第一批上山的人拿到的是比市里发的通用量圈更大的量圈。
    而且,路菲菲提出的要求是挖他们都看不起的“死菌”。
    本地人虽然不理解,但是,看在钱的份上,不理解也得执行。
    几村子的人,牵着猪,对大山进行梳头似的寻找。
    发现了几块比路菲菲要求的略小一点点的松露,他们有人摘下来一块,乐颠颠的捧给路菲菲。
    路菲菲用圈子量了一下,吐出三个字:“不合格。”
    又追问一句:“已经说过,低于规定大小的不要吗?”
    交松露的人讪讪道:“就差一点……有什么关系啊。”
    就连村长都替他说话:“路总,真的就差一点点……”
    “不要,拿回家自己吃吧。”
    “他家很不容易,有两个老人要养,还有一个孩子……”
    路菲菲不为所动:“条件这么差,都敢不服从管理,等他家里条件缓过来一点,敢干的事就更多了。”
    如此霹雳手段,让其他人不敢造次。
    有人好不容易找到差不多大小的松露后,就直接在松露边上扎帐篷,一直守着,免得被人挖走。
    这段时间,秦黛楠组织村里留守的老妇人们用当地工艺织成精致的绣品,布料上的纹样是神话里的森林与百兽,包裹在竹子编成的精致小笼子上。
    一共找到了十份足够大的特级白松露,还有二十多份比特级略小一点的黑松露和白松露。
    特级白松露被路菲菲送给了法国政要、意大利政要、美国两大财团的老板、丹麦的女王、西班牙国王、好莱坞巨星。
    剩下的一级黑白松露,则交给各国的美食协会、烹调协会,投了一笔钱,让他们做“松露盲品活动”。
    同时又投了一笔钱给几个知名大学相关学科的教授,让他们出论文,试论证中法松露的不同。
    如果论证出的结果是中国松露就是不如法国松露,尾款就不付了。
    路菲菲让几个村子的人,先找松露,但不要挖,她在省会举办了一次“名贵松露展览会”,顺便做个旅游推鉴。
    等展览会的前一天晚上,村里的人再把看中的松露挖出来,用无人机送到市里的机场,再用货机运到省会,早上九点开展的时候,松露刚刚下飞机。
    整个展览会的主题在选题期间做了很多次调整,最后根据秦黛楠的建议,选择了森林主题,也由她负责布展中的所有联络跑腿的事务。
    现场被布置的如同在森林里野营,用投影做出来的雪山与流水就像真的一样。
    穿着民族服饰的少女用精细的刀工,将松露切成薄片,用多种方式烹调、摆盘。
    起初,并没有真正的买家来,说难听点……都是托。
    但是各国的大媒体,在中国都有记者站或是分社。
    路菲菲的第一目标客户是他们。
    买不买不重要,他们发不发稿,发的稿写的是什么,很重要。
    新闻行业的“车马费”是有定数的,路菲菲在原先的基础上,又多加了一些。
    吃人嘴短,拿人手软。
    又吃又拿,换来的是媒体上的一片赞誉之声:“没想到在中国吃到了与法国松露不相上下的美味。
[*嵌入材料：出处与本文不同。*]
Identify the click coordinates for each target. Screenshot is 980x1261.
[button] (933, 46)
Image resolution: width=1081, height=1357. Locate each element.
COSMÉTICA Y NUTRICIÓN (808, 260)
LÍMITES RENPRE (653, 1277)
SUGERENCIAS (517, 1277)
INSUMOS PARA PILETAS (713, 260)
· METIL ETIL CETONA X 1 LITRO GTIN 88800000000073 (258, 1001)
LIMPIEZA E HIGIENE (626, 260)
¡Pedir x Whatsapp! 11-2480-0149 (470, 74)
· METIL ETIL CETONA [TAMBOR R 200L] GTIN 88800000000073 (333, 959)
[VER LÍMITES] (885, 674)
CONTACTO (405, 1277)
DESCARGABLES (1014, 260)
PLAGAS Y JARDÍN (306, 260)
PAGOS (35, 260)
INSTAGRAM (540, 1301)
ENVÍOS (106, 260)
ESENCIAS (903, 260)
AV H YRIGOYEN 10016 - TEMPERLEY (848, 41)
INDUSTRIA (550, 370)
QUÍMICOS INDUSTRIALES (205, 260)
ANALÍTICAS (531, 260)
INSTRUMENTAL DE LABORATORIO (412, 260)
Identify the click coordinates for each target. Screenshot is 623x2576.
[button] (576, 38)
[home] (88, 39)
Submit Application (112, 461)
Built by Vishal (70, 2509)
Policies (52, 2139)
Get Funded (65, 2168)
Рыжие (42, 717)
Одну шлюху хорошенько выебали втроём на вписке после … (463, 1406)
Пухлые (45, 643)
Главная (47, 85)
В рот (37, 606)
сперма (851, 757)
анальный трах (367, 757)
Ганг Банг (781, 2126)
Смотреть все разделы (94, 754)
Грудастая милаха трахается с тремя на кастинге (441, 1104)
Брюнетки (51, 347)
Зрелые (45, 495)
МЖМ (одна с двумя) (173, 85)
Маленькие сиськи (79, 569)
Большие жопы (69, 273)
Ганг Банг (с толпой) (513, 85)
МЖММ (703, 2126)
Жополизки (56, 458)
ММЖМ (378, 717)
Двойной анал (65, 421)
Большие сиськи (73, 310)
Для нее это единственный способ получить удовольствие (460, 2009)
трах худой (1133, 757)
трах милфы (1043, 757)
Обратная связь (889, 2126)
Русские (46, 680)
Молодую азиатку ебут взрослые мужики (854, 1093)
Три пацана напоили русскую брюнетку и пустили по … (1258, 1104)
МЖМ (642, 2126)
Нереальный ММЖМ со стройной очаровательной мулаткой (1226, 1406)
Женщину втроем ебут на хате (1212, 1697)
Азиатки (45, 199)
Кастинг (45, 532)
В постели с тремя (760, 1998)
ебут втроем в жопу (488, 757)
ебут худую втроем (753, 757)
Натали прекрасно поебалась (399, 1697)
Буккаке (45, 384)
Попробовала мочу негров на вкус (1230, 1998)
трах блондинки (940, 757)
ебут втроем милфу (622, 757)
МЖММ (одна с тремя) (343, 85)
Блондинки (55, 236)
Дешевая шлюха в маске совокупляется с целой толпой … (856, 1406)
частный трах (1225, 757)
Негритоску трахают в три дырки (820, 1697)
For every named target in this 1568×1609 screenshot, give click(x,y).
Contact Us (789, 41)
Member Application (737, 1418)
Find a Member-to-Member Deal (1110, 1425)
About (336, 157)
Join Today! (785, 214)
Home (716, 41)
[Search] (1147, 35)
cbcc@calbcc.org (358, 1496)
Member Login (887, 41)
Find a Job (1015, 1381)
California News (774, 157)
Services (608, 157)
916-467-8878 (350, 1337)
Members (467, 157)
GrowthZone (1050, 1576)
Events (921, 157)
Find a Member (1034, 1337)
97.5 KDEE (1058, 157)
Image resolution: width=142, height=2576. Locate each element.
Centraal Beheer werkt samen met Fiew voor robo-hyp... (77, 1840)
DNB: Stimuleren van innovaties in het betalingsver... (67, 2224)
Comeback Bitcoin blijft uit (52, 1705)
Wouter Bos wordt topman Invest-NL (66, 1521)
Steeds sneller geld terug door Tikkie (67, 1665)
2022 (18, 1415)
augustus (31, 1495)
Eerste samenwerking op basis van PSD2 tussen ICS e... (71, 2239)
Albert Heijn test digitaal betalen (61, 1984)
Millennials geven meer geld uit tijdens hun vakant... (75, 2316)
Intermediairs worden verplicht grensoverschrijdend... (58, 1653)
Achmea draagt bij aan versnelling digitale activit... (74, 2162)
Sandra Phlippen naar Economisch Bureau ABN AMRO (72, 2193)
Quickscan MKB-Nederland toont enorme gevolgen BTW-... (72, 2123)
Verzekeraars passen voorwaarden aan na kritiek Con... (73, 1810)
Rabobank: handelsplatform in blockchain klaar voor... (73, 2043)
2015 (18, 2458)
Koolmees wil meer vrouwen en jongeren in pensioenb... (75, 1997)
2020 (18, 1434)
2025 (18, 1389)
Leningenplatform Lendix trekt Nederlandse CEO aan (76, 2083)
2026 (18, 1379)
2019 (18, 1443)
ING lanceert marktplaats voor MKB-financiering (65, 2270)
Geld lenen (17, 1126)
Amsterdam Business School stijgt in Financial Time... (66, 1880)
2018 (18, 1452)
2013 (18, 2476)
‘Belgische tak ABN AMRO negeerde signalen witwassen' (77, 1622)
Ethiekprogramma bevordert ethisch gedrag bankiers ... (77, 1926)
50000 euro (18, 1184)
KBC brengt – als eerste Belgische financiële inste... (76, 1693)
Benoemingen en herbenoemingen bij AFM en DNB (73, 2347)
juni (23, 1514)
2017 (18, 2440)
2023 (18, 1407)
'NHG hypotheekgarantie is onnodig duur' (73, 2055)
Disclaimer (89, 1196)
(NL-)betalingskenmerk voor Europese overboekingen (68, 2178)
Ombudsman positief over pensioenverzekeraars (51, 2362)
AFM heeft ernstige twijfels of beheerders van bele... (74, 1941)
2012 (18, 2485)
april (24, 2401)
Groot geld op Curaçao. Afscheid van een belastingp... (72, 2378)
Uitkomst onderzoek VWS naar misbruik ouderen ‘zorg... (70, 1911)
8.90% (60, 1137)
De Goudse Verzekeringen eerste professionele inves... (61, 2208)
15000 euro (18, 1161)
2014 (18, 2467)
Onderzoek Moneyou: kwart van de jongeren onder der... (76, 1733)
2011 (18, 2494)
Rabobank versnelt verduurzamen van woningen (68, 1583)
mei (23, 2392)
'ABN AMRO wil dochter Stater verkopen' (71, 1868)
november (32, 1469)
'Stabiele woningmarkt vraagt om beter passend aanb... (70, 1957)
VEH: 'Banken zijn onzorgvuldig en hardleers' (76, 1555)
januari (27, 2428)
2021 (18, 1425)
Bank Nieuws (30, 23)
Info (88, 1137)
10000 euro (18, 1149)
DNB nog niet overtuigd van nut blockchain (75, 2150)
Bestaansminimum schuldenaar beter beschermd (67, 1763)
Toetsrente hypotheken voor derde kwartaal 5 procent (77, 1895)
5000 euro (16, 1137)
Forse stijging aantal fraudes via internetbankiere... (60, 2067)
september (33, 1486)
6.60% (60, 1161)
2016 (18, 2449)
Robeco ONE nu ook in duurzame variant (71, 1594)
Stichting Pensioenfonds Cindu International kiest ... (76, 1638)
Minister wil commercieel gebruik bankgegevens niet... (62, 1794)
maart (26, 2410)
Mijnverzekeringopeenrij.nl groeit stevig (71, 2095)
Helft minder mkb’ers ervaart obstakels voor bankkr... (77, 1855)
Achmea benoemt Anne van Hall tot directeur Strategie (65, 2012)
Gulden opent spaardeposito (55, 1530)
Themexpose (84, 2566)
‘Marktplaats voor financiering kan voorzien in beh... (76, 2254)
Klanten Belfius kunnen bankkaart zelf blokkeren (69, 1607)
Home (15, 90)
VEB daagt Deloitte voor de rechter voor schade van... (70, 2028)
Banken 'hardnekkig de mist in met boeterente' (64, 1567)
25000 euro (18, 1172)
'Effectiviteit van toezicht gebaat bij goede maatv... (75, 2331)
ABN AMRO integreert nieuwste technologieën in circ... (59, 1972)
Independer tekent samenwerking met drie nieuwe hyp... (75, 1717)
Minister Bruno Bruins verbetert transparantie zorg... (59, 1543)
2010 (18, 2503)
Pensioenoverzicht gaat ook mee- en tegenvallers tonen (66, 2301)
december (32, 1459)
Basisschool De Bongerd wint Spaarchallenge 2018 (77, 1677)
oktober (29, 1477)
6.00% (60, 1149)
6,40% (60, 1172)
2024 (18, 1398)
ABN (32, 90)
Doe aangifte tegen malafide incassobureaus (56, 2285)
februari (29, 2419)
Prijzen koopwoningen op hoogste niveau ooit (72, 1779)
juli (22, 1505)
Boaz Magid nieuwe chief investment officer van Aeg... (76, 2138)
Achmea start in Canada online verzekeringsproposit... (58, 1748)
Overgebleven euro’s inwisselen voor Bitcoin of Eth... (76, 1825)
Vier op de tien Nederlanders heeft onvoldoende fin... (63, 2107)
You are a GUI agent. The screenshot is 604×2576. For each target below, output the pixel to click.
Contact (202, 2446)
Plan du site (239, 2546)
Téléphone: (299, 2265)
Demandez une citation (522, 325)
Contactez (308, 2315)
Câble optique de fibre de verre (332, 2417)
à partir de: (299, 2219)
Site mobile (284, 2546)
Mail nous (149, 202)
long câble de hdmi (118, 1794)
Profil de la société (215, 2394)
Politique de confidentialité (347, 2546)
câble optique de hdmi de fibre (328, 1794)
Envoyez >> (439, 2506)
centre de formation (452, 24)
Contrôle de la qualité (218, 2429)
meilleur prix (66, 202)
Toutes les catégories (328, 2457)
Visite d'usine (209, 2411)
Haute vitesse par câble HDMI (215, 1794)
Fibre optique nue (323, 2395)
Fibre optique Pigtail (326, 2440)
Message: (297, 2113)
”
    “中国松露与法国松露相比,更具有灵魂。”
    “在东方不同水土的养育之下,中国松露的气味有着一种特别的清新。”
    ……
    第三天,松露商人们陆续来到展览会现场。
    有金发碧眼的欧美人,也有头顶一块布的中东人,他们肤色各异,他们对中国松露的品质不是很信任,但又很好奇。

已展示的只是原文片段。